# looking to get into kayak fishing



## richardbb85 (Apr 18, 2009)

Anyone selling their kayak? I am trying to get back into fishing and looking for a kayak. Let me know what u have


----------



## landlocked (Jun 10, 2001)

This was just listed. Its a lot of yak at the POL board.
Wilderness Systems Tarpon 160 i Sit-On-Top Kayak - $550 (newpor tnews)

Date: 2012-03-05, 8:09PM EST
Reply to: [email protected] [Errors when replying to ads?]

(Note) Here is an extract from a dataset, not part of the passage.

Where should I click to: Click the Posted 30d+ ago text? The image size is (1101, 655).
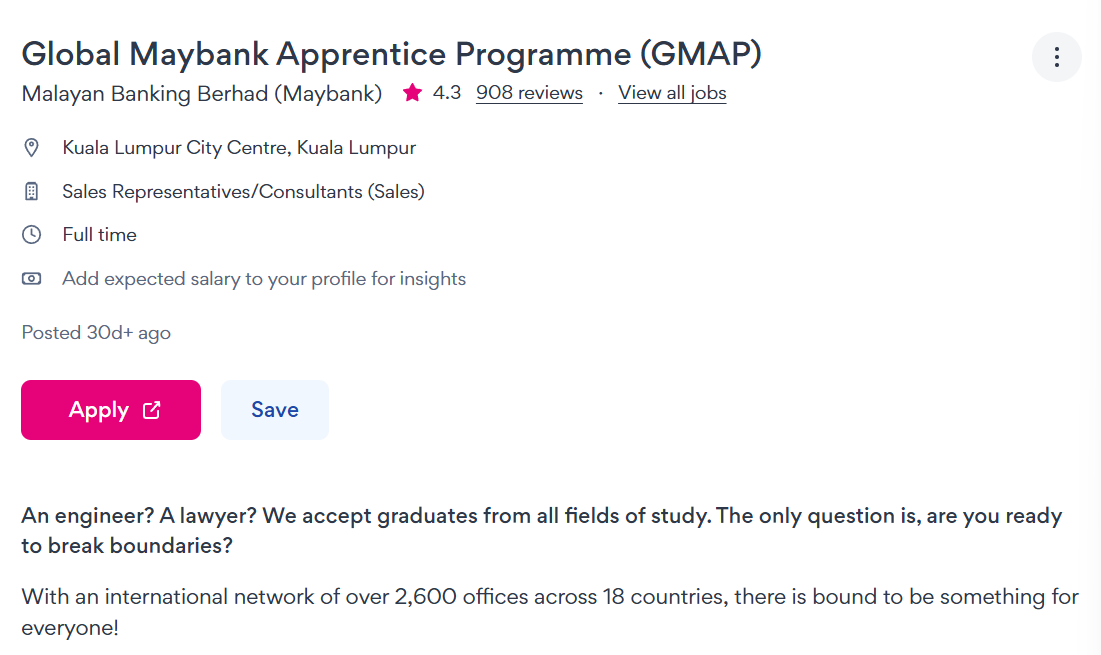(x=96, y=333)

FOR sale be mytarpon 160i This be a well laid-out plastic vessel maintains performance and dryness even when loaded down with gear.(I AM 260LBS )this be one o' the fastest rides out ther grate for long distance outings that tireless anglers swear by the 160 i. It be ready to have it set up for fishing o' just fun. This one o' the most preferred s-o-t boats on the market ye must goggle the reviews on this plastic vessel used but in great shape. comes with paddle, boat, Truck Bed Extender bar for carring such a large boat. i have a jetski now so i dont need it any moor .trade for boom sticks sell for 550.obo this plastic vessel be going from 1,100 to 1600 dollars new save some cash call 757 592- 27 zero nine or email me.


----------



## Kenmefish (Apr 21, 2000)

I have an older model hobbies outback pedal drive in great condition. The seat does not look so good but has no rips or tears. $800


----------



## clpoudnine23 (Dec 21, 2005)

I have a Manta Ray 14 angler that I would sell and I am in Centreville too. I will let it go for cheap because I have 2 others. Send me a PM if interested.


----------



## richardbb85 (Apr 18, 2009)

Kenmefish said:


> I have an older model hobbies outback pedal drive in great condition. The seat does not look so good but has no rips or tears. $800


pics? if u have, plz send to [email protected]


clpoudnine23 said:


> I have a Manta Ray 14 angler that I would sell and I am in Centreville too. I will let it go for cheap because I have 2 others. Send me a PM if interested.


can't pm u, rearched limit

send pics to [email protected] thanks


----------



## Kenmefish (Apr 21, 2000)

Sorry, don't have pictures but can meet you somewhere between here and there so you can look it over.


----------